◆ Dostarczony tekst ◆

====================

Bannerlord zbyt podobny do poprzednika? Gracze o znużeniu
Ludzie chyba zapomnieli, że ta gra jest nadal w early access, więc w grze może brakować nawet połowy zawartości. Zresztą M&B to gra, która rozwija skrzydła zwłaszcza przy modach. Ja w Warband spędziłem w normalnej kampani może ze 30 godzin, a pozostałe 200 godzin przy modach. Faktem jest tylko to, że strasznie długo zajmuje im rozwój tej gry, przecież te studio nie składa się chyba tylko z kilku osób.
Nie wiem na co ludzie liczyli, ta gra od samego początku wyglądała jak poprzedniczka tylko z troche lepszą grafiką i większą ilością botów...
Właśnie dlatego darowałem sobie granie w early access i czekam do premiery. Bugi, brak balansu czy mało zawartości. Lepiej cieszyć się pełną zawartością później niż wypalić się wybrakowanym produktem.
Czyli pozostaje mi się tylko cieszyć że nie kupiłem.
Jak o tym pisałem jakiś czas temu, to zostałem zrugany że zmian jest masa i nie wiadomo czego jeszcze oczekiwałem...
To chyba dobrze, że Bannerlord jest podobny do poprzednika. Przyciąga do siebie przede wszystkim tych, którzy nie potrafili przebrnąć przez brzydką i diabelnie przestarzałą grafikę, a którym się podobała forma rozgrywki. Starzy wyjadacze też znajdą coś dla siebie.
Kolejna rzecz to early access. Gra jest obecnie mocno szlifowana i etapowo otrzymuje kolejną zawartość i biadolenie typu "co twórcy robili przez ostatnie lata" to zwykłe "gimbusiarstwo". Na produkcję gier nie ma żadnych odgórnie ustalonych norm czasowych, więc przyczepianie się o czas produkcji jest po prostu głupie. Kolejna rzecz - tworzenie od podstaw nowego silnika graficznego, a to jest etap, który w dzisiejszych czasach zabiera ogromną ilość czasu. Nawet produkcja na gotowym silniku potrafi zająć całe lata...

====================

◆ Wpisy danych ◆
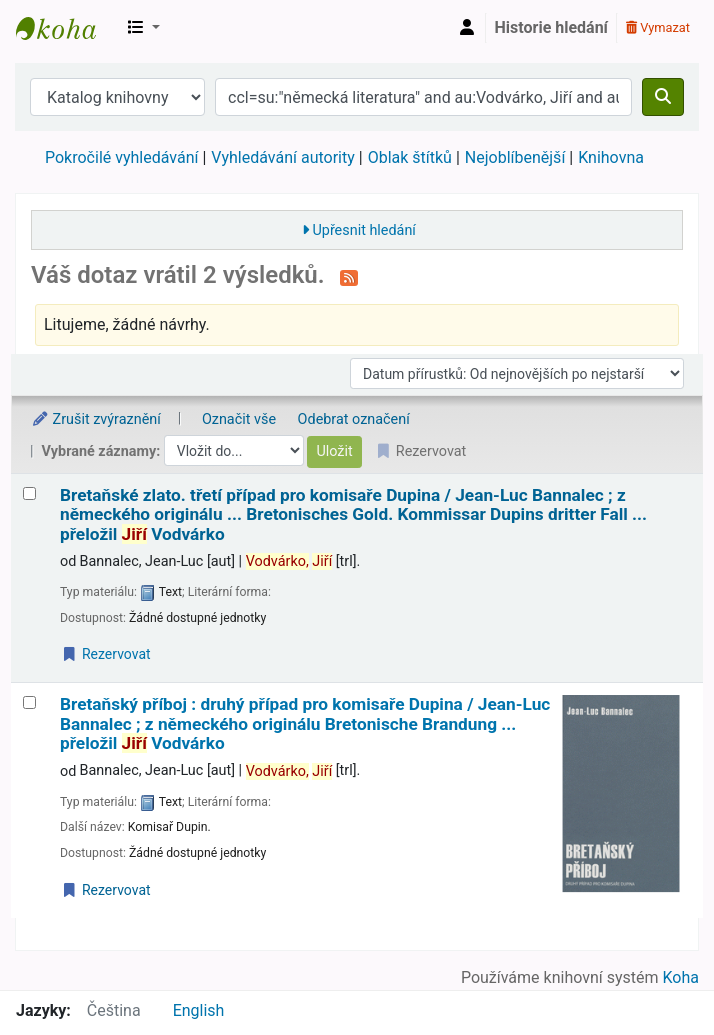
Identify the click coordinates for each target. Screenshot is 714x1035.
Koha (681, 977)
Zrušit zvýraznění (96, 419)
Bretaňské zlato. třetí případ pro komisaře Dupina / (353, 515)
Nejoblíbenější (515, 157)
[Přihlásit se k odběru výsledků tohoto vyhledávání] (349, 277)
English (199, 1010)
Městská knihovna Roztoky (66, 28)
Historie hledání (551, 27)
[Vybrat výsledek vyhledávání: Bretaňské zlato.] (29, 493)
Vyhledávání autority (282, 157)
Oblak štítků (410, 157)
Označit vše (239, 419)
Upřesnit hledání (363, 230)
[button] (144, 28)
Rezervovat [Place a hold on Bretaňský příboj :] (106, 890)
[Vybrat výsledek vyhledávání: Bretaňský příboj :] (29, 702)
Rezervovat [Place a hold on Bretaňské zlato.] (106, 654)
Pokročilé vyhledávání (121, 157)
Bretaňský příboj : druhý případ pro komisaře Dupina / (305, 724)
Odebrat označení (354, 419)
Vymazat (658, 27)
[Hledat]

====================

◆ Wymagane działania ◆
a: Ile godzin spędził przy modach do Warband jeden z komentujących w tekście o grze Bannerlord?
b: Wymień wszystkie mankamenty wczesnego dostępu, z powodu których jeden z komentujących w tekście o grze Bannerlord woli czekać do premiery.
c: Kontynuuj tekst o grze Bannerlord, zaczynając bezpośrednio po jego ostatnim zdaniu.
Wpisy danych zostały zaczerpnięte z innego źródła niż tekst.

◆ Odpowiedzi do ćwiczeń ◆
a: 200 godzin.

b: Bugi, brak balansu oraz mało zawartości.

c:
Sam się bardzo dobrze przy grze bawiłem, a odstawiłem ją tylko dlatego, że czekam już tylko na finalną wersję, bo nie chce mi się ciągle przestawiać na nowy balans i rozpoczynać grę od nowa by zauważyć zmiany. W grze spędziłem ponad 80 godzin.
On nie jest podobny on jest taki sam, to po prostu Warband 2.0 z lepszą grafiką, lepszymi animacjami postaci, i kilkoma zadaniami ( zadania poboczne w Inkwizycji ponoć już są ciekawsze). Walka to kopiuj wklej z tego co widziałem w recenzjach.Po prostu niedokończona gra...
Nie jest dobrze że jest niemal identyczny bo w vanilla Warbanda prawie nikt nie grał. Szkoda, że sami nie potrafią dodać głębi do rozgrywki tylko znów liczą na moderów...
Liczą to bardzo nawet są zawansowane rozmowy z najlepszymi teamami moderów, jeden z takich teamów się pochwalił gadali już nimi osobiście ludzie z tale words, powiedział nie oficjalnie że mają już narzędzia moderskie te które maja zostać dopiero wydane i już pracują nad czymś ale nie może zdradzić na czym. A chodzi team od prohecy of pendor.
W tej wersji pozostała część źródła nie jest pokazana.